§ **BRIEF**
Without the pictures, give every record again exactly.

─── EXERCISE INPUT

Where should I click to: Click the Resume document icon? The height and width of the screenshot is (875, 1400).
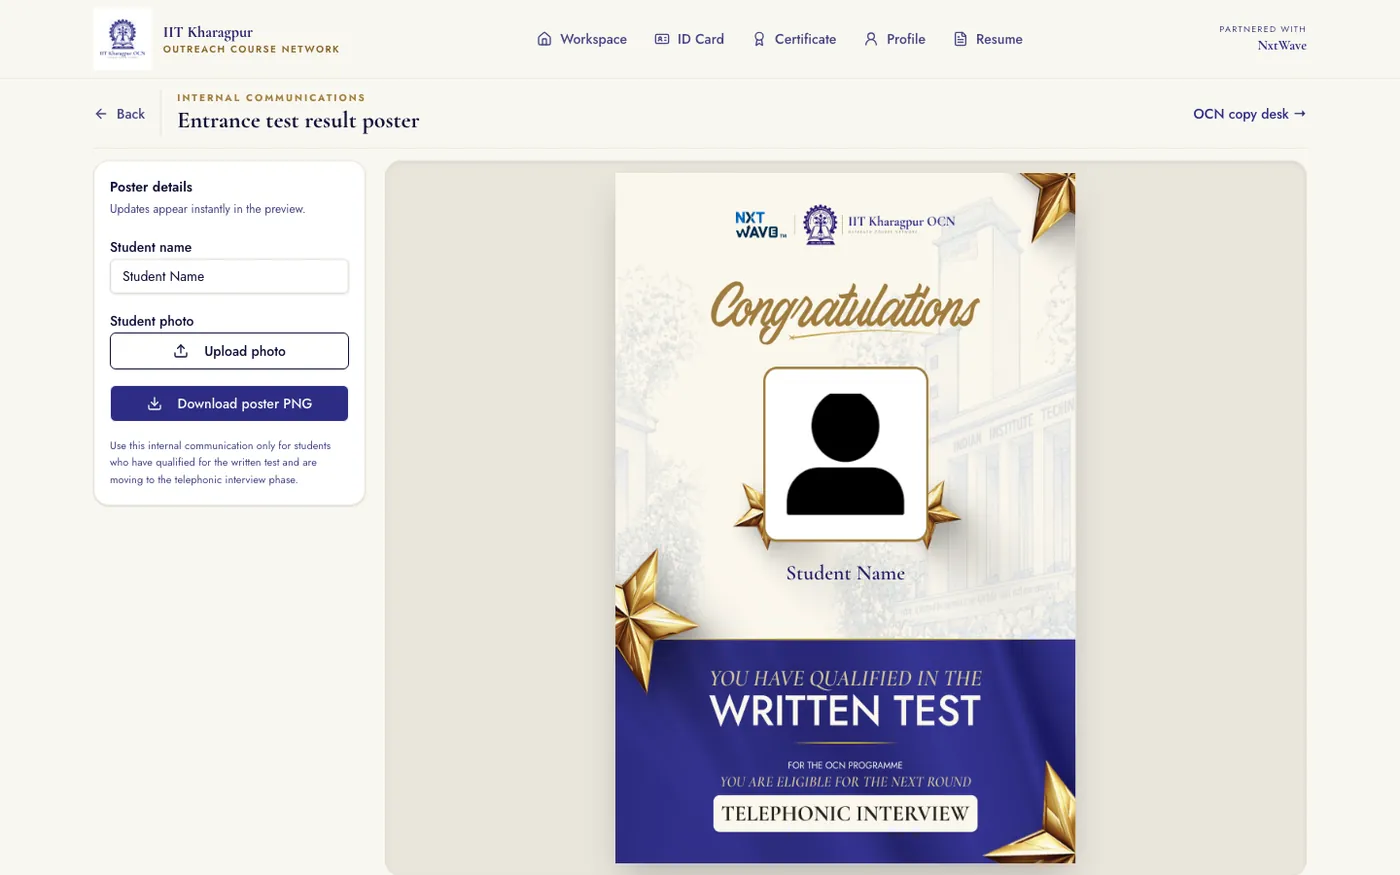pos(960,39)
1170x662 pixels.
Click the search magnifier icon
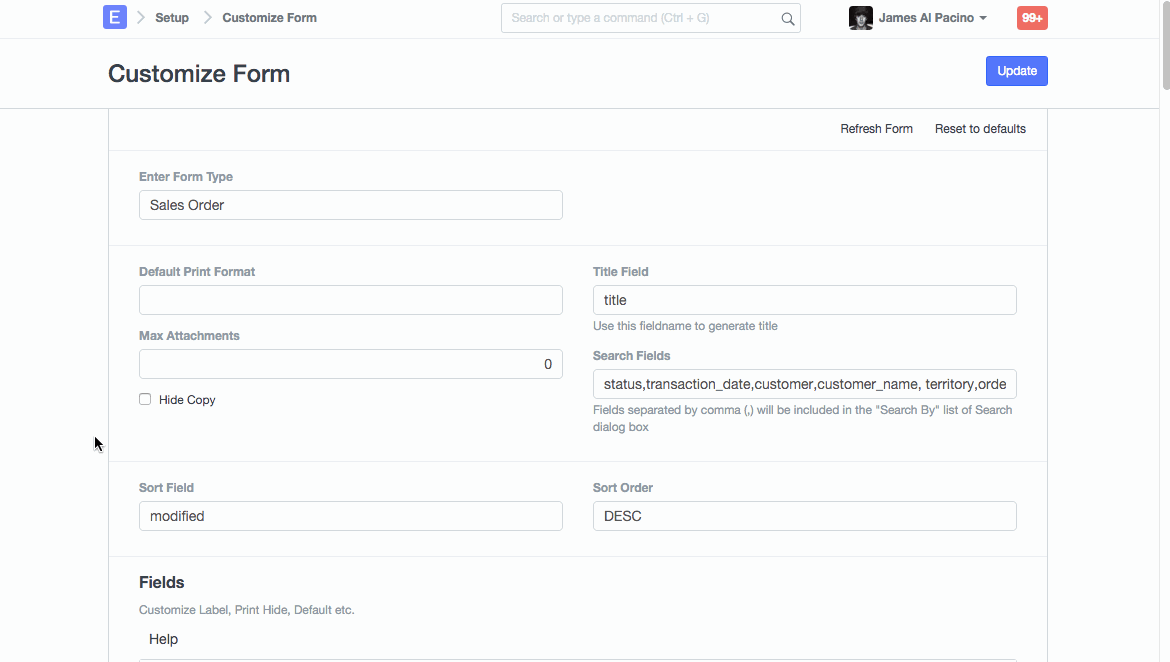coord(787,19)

──────

§ **WORKED SOLUTION**
Where should I click to: Click the Resume document icon? The height and width of the screenshot is (875, 1400).
pos(960,39)
1170x662 pixels.
Click the search magnifier icon
coord(787,19)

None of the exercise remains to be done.